• Given task A: Translate this sentence from the Halsey concert review into Spanish: "Worth noting right off the bat is that this is Halsey’s second major tour of the year, and a wildly different one from what preceded it."
• Given task B: Pick up the review of Halsey’s “Badlands” anniversary tour below and carry it on from its last sentence.

Halsey can be tricky. The tour she opened up in L.A. this week is ostensibly intended to commemorate the 10-year anniversary of her “Badlands” album — and the ostensibly there is not meant to indicate that the artist doesn’t fulfill that stated aim; indeed, she performs that 2015 debut in its entirety. But really, what it comes off feeling like is a full career retrospective, one that just happens to have a serious skew toward one record in particular. She accomplishes this by doing a show that extends to two hours and 25 minutes and includes 30 numbers, so that this might be the show of your Halseyian dreams, regardless of how high in the catalog you place the nostalgia piece at its center. The theme of the show is “Badlands,” but the tenor of the show is just badass.

Worth noting right off the bat is that this is Halsey’s second major tour of the year, and a wildly different one from what preceded it. It was a mere five months ago, in May, that the singer was headlining the Hollywood Bowl, touring behind the 2024 release “The Great Impersonator,” in a very big, theatrical production filled with elaborate production design, dancers, costuming, cinematography and pre-recorded Bono voiceovers. In the second half of that show, after a kind of built-in intermission, she reappeared in a blue wig and minidress and just rocked out for the remainder of the set. It was Halsey nimbly having it both ways: half high-concept showgirl, half scrappy club chick. Well, this new tour — of old material — finds Halsey basically back in the mode of the unpretentious Act II of the “lmpersonator” tour, but writ larger, as in, 145 minutes’ worth of gratifyingly bare-bones stuff.

• Stored entries:
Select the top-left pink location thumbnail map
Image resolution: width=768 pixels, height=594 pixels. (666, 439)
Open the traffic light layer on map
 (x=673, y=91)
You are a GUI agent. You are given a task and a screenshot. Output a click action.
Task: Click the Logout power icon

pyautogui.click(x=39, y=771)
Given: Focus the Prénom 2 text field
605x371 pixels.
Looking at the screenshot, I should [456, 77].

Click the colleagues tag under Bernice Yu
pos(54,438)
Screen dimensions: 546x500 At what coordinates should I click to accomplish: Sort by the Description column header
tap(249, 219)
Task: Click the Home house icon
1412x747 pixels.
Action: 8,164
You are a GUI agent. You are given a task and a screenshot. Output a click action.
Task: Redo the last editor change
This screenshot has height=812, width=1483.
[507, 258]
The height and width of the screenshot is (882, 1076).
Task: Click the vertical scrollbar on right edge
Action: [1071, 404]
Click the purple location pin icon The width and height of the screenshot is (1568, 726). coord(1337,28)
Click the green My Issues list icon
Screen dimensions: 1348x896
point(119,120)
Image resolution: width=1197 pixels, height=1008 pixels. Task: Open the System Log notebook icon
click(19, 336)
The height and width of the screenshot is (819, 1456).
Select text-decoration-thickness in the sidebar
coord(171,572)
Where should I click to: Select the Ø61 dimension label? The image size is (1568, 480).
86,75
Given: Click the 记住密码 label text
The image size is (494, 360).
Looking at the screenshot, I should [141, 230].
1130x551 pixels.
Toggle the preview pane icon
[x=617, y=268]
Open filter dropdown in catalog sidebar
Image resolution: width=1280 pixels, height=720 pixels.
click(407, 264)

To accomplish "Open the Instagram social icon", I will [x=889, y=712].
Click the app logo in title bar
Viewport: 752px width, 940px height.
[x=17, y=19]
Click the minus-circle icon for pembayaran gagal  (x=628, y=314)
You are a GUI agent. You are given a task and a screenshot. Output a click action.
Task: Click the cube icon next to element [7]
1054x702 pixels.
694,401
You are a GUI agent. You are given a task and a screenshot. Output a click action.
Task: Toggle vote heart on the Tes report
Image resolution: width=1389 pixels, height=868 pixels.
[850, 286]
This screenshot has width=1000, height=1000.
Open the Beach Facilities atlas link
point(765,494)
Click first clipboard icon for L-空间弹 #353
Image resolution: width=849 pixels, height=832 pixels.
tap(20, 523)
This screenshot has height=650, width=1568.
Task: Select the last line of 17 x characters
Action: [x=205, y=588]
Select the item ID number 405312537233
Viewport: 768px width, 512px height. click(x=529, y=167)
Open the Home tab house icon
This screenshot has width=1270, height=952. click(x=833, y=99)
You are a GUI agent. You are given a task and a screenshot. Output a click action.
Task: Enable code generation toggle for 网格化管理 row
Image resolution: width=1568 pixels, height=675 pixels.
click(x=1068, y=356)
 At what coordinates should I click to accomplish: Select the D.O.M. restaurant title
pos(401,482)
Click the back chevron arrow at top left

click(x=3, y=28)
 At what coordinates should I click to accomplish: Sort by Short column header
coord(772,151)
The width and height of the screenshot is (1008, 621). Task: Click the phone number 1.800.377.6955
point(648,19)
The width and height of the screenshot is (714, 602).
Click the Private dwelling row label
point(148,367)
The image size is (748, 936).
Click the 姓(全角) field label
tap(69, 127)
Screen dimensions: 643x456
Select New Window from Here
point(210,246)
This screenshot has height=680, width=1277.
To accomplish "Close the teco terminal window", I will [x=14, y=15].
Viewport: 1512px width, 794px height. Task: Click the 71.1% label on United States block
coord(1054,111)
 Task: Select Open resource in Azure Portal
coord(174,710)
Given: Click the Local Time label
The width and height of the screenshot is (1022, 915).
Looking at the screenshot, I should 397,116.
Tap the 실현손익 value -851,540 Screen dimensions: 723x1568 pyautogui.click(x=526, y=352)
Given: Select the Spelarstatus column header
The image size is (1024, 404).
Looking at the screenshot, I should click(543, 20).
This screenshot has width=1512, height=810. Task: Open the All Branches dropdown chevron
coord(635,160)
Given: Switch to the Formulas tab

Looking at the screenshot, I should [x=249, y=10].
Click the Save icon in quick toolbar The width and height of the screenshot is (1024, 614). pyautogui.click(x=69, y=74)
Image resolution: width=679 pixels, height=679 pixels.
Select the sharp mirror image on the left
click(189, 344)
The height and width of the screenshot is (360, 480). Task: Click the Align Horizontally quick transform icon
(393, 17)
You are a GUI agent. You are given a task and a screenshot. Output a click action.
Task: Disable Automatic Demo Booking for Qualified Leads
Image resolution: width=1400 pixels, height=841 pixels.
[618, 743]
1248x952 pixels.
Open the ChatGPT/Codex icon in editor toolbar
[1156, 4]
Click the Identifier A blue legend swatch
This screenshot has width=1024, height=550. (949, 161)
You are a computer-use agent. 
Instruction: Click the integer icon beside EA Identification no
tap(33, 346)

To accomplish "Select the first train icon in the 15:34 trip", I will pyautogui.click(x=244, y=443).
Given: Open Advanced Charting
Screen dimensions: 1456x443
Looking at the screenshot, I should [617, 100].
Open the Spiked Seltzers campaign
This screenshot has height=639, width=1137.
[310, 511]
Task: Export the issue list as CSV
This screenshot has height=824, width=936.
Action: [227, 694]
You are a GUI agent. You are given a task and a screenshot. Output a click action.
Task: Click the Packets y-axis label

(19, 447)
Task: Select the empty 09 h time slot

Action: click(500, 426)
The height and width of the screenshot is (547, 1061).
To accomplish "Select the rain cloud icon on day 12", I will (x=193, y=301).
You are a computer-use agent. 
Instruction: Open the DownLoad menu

• Written reply A: Cabe señalar de entrada que esta es la segunda gira importante de Halsey en el año, y una tremendamente distinta de la que la precedió.

• Written reply B:
Not that she isn’t dragging her own staging around this time. At the three shows she did at Hollywood Forever to open the tour, 3D glasses were handed out at the door; their purpose only became apparent near the end, when a three-dimensional floating figure appeared on the big screen behind the stage, Earlier, the screen had been used for artful but not especially elaborate cityscapes and that sort of thing. But no giant champagne-glass props or “Alice in Wonderland” videos for the fall of 2025. For her next trick, Halsey has shrunk the venues, with a persona that seems at least as large in a looser mode.

What she inherently was on her last tours, and most definitely is on this one, is a rock star. Not in the generic sense where those two words get shmushed together to suggest some sort of imperial aura, but actually performing what sounds identifiably like rock music, with kinetic visual moves, sweetness-to-banshee vocal dynamism, keen intelligence and, sure, a healthy surfeit of pure attitude. (It helps, on that last count, that the California transplant hails from New Jersey, which you can lose sight of on record but never when she’s shooting the shit with an audience.) Presented in slimmed-down touring packaging, Halsey seems even more the full package.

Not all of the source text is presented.